La Guemara remet en question la formulation de la baraita : Si la baraita faisait référence au fait d’offrir pendant une période où l’usage des autels privés est permis, elle aurait dû conclure : Celui qui a offert à l’extérieur sur un rocher ou sur une pierre s’est acquitté de son obligation. Pourquoi dit-elle au contraire qu’il est passible ? La Guemara explique : Voici ce que la baraitadit : Puisqu’il n’y a pas d’exigence d’un autel spécialement érigé pendant une période où les autels privés sont permis, par conséquent, pendant une période où l’usage des autels privés est interdit, celui qui offre à l’extérieur sur un rocher ou sur une pierre est passible.

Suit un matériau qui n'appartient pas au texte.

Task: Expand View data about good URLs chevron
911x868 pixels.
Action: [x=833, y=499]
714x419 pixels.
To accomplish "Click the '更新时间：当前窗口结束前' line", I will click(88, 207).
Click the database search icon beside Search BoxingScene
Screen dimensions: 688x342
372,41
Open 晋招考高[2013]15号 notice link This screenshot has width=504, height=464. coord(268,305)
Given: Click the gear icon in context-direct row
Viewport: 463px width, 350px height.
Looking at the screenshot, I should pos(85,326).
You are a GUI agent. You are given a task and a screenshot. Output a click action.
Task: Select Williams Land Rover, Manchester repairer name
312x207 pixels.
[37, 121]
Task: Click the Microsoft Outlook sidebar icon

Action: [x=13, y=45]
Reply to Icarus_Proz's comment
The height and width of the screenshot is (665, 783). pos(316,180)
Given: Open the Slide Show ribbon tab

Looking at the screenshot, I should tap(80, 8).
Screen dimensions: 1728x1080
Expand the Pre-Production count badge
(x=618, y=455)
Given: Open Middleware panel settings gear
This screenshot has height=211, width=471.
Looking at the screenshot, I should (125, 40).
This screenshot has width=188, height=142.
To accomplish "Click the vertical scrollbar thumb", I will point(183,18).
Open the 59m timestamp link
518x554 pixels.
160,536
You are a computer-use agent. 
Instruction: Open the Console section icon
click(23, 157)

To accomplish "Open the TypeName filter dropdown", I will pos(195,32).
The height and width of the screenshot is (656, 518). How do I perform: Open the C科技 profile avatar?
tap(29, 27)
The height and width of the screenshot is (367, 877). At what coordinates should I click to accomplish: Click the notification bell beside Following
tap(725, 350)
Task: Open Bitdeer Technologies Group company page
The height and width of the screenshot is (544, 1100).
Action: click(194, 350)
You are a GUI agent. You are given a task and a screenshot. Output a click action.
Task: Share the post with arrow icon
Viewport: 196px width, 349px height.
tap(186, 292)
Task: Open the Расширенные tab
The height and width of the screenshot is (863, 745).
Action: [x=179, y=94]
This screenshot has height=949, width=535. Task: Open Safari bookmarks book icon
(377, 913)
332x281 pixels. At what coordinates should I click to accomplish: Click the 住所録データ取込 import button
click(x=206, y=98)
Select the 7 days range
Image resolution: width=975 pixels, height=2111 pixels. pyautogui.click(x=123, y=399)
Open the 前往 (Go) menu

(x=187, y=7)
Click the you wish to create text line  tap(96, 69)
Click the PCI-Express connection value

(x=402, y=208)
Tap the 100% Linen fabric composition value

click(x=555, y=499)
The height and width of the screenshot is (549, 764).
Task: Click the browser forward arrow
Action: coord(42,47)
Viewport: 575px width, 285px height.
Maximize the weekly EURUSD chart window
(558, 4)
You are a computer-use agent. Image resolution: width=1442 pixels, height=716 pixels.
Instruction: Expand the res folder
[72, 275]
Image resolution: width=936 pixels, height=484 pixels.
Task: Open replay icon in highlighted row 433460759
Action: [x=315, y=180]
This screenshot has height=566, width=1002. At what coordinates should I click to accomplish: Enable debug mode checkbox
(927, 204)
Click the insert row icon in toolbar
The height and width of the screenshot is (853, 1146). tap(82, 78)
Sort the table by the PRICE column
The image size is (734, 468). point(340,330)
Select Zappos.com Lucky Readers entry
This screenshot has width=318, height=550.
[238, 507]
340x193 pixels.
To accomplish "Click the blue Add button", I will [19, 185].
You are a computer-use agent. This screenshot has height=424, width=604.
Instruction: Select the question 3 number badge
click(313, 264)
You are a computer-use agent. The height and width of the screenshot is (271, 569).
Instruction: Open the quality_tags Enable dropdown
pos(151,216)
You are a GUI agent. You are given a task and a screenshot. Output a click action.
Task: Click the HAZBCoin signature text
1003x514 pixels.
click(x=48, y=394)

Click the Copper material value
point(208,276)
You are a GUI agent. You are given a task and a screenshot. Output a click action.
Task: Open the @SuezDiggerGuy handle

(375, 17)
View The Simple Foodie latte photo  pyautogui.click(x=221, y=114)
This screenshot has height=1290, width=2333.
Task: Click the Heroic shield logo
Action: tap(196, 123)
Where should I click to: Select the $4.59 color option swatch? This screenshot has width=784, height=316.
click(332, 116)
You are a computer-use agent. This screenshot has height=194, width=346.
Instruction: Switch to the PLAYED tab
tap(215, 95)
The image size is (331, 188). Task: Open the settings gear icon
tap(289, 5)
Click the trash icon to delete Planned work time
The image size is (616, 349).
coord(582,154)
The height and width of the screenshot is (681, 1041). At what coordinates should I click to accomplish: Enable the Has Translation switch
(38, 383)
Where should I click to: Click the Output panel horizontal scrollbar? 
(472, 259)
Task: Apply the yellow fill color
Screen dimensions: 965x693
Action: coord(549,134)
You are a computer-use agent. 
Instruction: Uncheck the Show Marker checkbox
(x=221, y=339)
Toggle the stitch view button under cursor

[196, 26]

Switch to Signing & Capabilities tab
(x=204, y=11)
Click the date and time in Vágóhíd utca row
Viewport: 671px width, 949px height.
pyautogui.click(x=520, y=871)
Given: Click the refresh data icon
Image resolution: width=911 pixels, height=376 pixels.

בָּעֵי רַבִּי יוֹסֵי בְּרַבִּי חֲנִינָא: קֶרֶן וְכֶבֶשׁ וִיסוֹד וְרִיבּוּעַ – מַהוּ שֶׁיְּעַכְּבוּ בְּבָמָה?
Rabbi Yosei, fils de Rabbi Ḥanina, soulève un dilemme : Les éléments indispensables concernant l’autel dans le Temple sont le coin, la rampe menant à l’autel, la base de l’autel, et la forme carrée. Quelle est la halakha concernant la question de savoir s’ils sont également indispensables à la validité d’un autel privé pendant une période où il est permis d’utiliser des autels privés ?
אֲמַר לֵיהּ רַבִּי יִרְמְיָה, תַּנְיָא: קֶרֶן וְכֶבֶשׁ וְרִיבּוּעַ וִיסוֹד – מְעַכְּבִין בְּבָמָה גְּדוֹלָה, וְאֵין מְעַכְּבִין בְּבָמָה קְטַנָּה.
Rabbi Yirmeya lui dit : Il est enseigné dans une baraita : Le coin, la rampe, la base, et la forme carrée sont tous indispensables à la validité d’un grand autel public, mais ne sont pas indispensables à la validité d’un petit autel privé.